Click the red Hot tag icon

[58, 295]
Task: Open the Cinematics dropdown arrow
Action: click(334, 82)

* * * * *

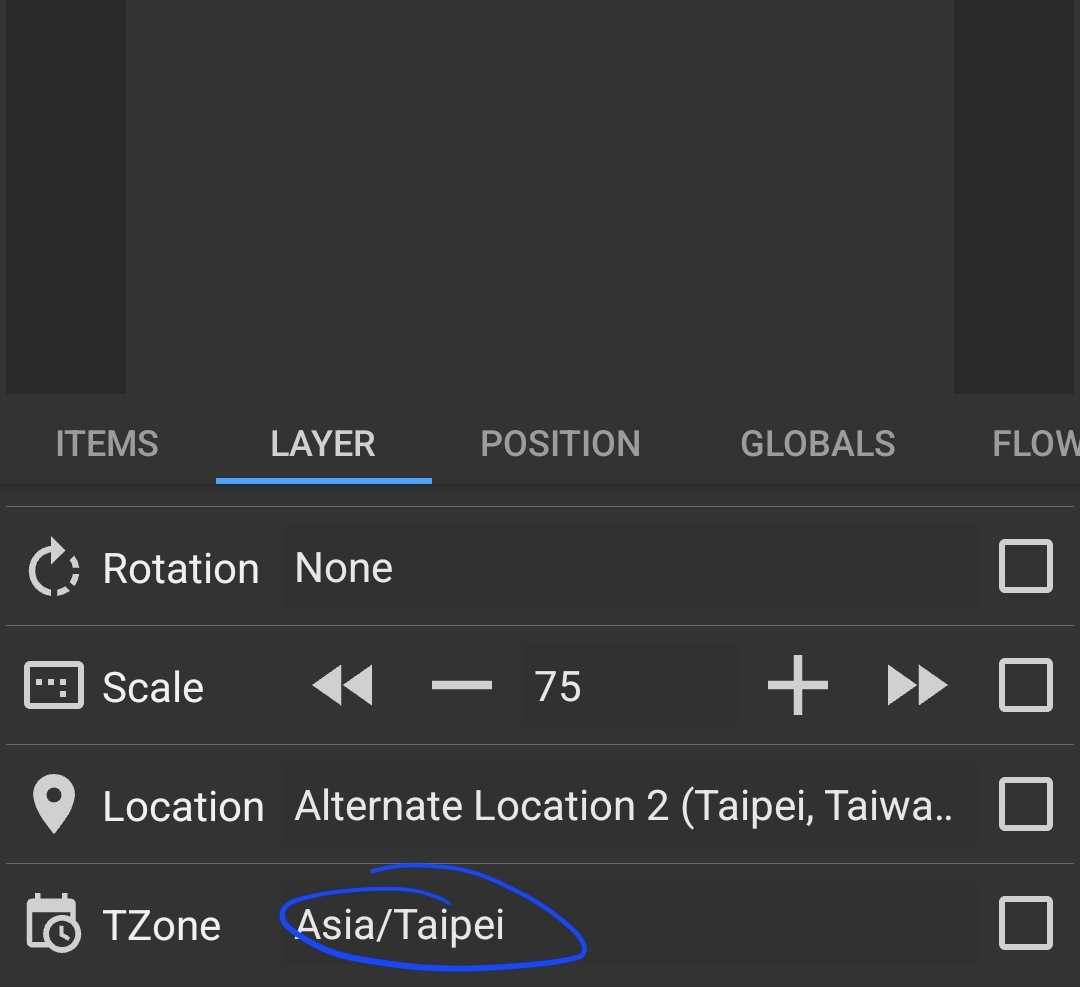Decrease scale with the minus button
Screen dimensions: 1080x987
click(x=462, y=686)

* * * * *

> Set problem: Rewrite everything from the line containing "Decrease scale with the minus button" down to the line containing "click(x=462, y=686)", changing "Screen dimensions" to "Display size" and keeping everything else the same. Leave the pictures out of your answer.

> Answer:
Decrease scale with the minus button
Display size: 1080x987
click(x=462, y=686)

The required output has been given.